State of the art: Usually, for machine learning tasks, the analysis pipeline can be defined as the steps (a) data extraction, (b) exploration/curation, (c) preparation of training and (d) training. Step (b) is usually performed interactively (e.g. with Jupyter Notebooks), while step (d) can be handled automatically in large computing environments, for example on a high-performance computing cluster (HPC).

Previously, we integrated HPC into the biomedical research data management system XNAT (Extensible Neuroimaging Archive Toolkit) [3], [4]. This has allowed for batch processing XNAT projects in machine learning tasks on a shared partition, but did not enable interactive and secure data analysis.

Therefore we set up a collaborative processing environment encompassing a research data management system as an interactive data exploration/curation and secure HPC analysis.

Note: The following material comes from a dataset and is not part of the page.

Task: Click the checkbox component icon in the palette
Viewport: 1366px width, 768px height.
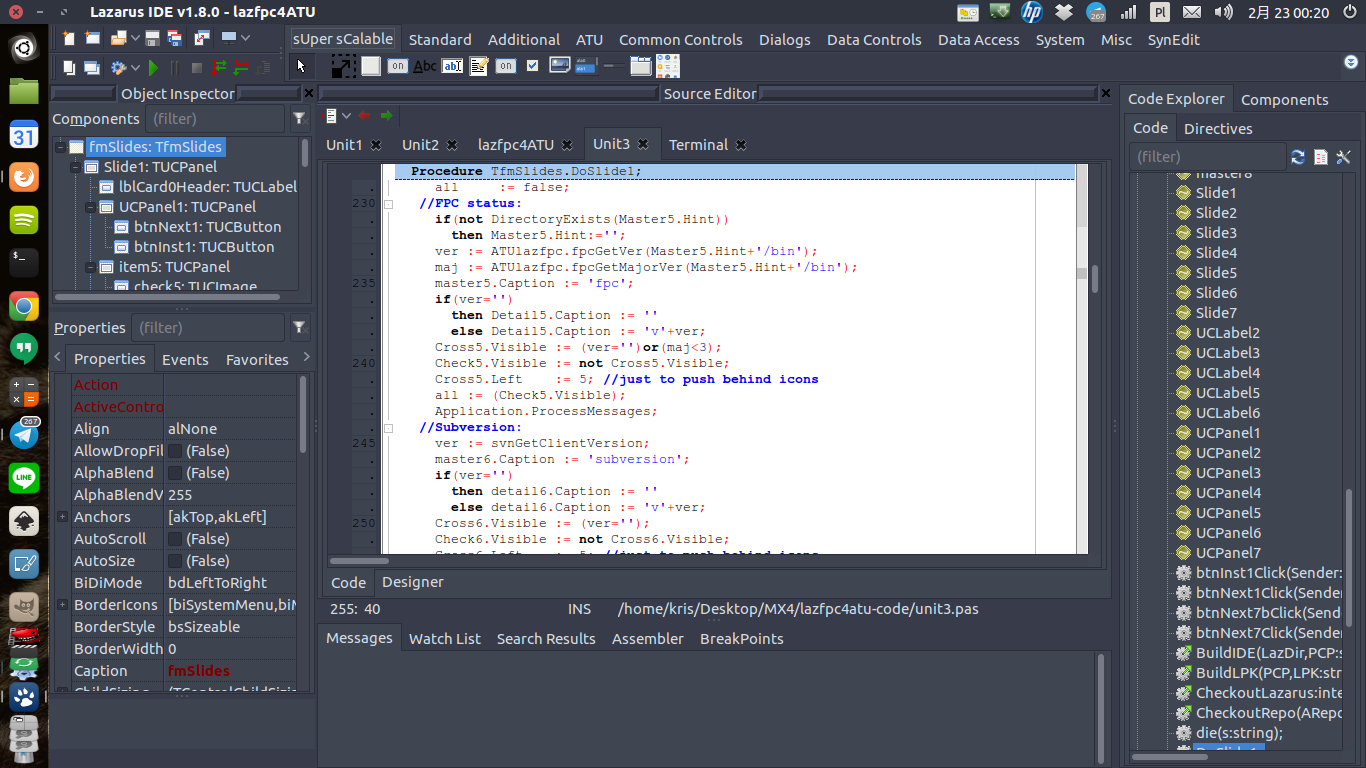Action: click(x=532, y=66)
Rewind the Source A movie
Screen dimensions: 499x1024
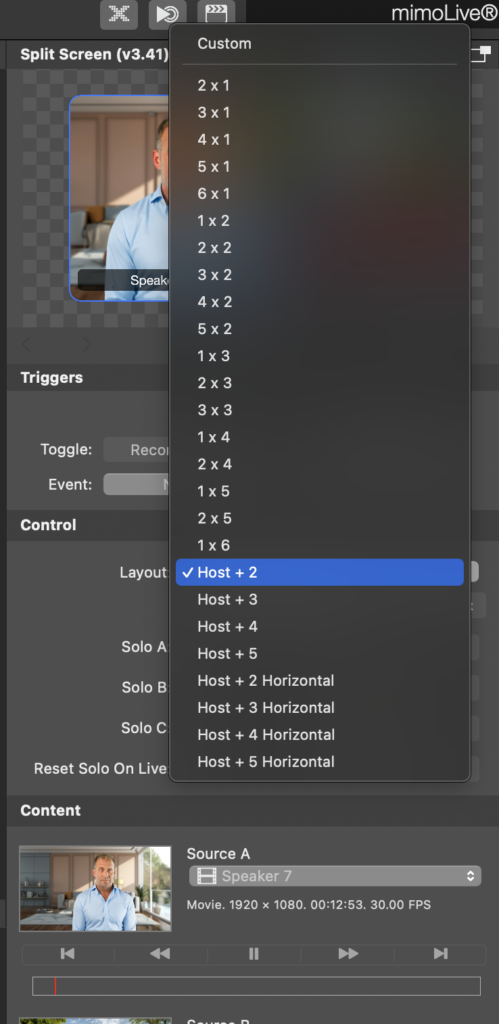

Concept: We extended the previous XNAT-HPC environment by (i) a Jupyter server in the same network segment of the university compute center’s (GWDG) cloud and (ii) a secure HPC protocol [5] again provided by GWDG. The required components – a containerized adopted Jupyter image and an XNAT plugin – are provided by the XNAT community. In XNAT, data can be protected by its access control feature and can be selected to spawn a Jupyter notebook with Python data access. For training, we combined our XNAT-HPC pipeline with the encrypted processing approach secure HPC.

Implementation: We implemented and evaluated our workflow and created an exemplary project in XNAT filled with synthesized data. We accessed the files through the Jupyter Notebook and successfully transferred them into the secure HPC pipeline for automatic encryption and secure processing on the HPC system.

Lessons learned: We established a secure processing workflow consisting of data exploration using Jupyter Notebooks in XNAT and secure processing by combining our XNAT-HPC pipeline with secure HPC.

It ensures extra security for our training data on the normally shared-HPC environment. While XNAT is optimized for biosignal and image data, its open-source design allows it to support and extend to other data types as well. Limitations of this infrastructure are characterized first by a local temporal storage for creating an encrypted data container within the secure HPC approach. Secondly, this workflow does not cover data uploading into XNAT after its provision to researchers by the MII data management office. Thirdly, while XNAT projects support collaborative access among permitted users via access control, each access of a Jupyter Notebook is limited to the individual user.

The authors declare that they have no competing interests.

The authors declare that an ethics committee vote is not required.


Literatur

[1] Semler SC, Boeker M, Eils R, Krefting D, Loeffler M, Bussmann J, et al. Die Medizininformatik-Initiative im Überblick – Aufbau einer Gesundheitsforschungsdateninfrastruktur in Deutschland. Bundesgesundheitsbl. 2024 Jun 1;67(6):616–28.
[2] Hund H, Wettstein R, Heidt CM, Fegeler C. Executing Distributed Healthcare and Research Processes – The HiGHmed Data Sharing Framework. In: German Medical Data Sciences: Bringing Data to Life. IOS Press; 2021. (Studies in Health Technology and Informatics). p. 126–33.
[3] Marcus DS, Olsen TR, Ramaratnam M, Buckner RL. The Extensible Neuroimaging Archive Toolkit: an informatics platform for managing, exploring, and sharing neuroimaging data. Neuroinformatics. 2007;5(1):11–34.
[4] Zaschke P, Hempel P, Bowden J, Bender T, Hanß S, Spicher N, Krefting D. Extending the Biosignal and Imaging Data Managing Platform XNAT by High Performance Computing for Reproducible Processing. In: Gesundheit – gemeinsam. Kooperationstagung der Deutschen Gesellschaft für Medizinische Informatik, Biometrie und Epidemiologie (GMDS), Deutschen Gesellschaft für Sozialmedizin und Prävention (DGSMP), Deutschen Gesellschaft für Epidemiologie (DGEpi), Deutschen Gesellschaft für Medizinische Soziologie (DGMS) und der Deutschen Gesellschaft für Public Health (DGPH). Dresden, 08.-13.09.2024. Düsseldorf: German Medical Science GMS Publishing House; 2024. DocAbstr. 853. DOI: 10.3205/24gmds113
[5] Nolte H, Spicher N, Russel A, Ehlers T, Krey S, Krefting D, et al. Secure HPC: A workflow providing a secure partition on an HPC system. Future Generation Computer Systems. 2023 Apr 1;141:677–91.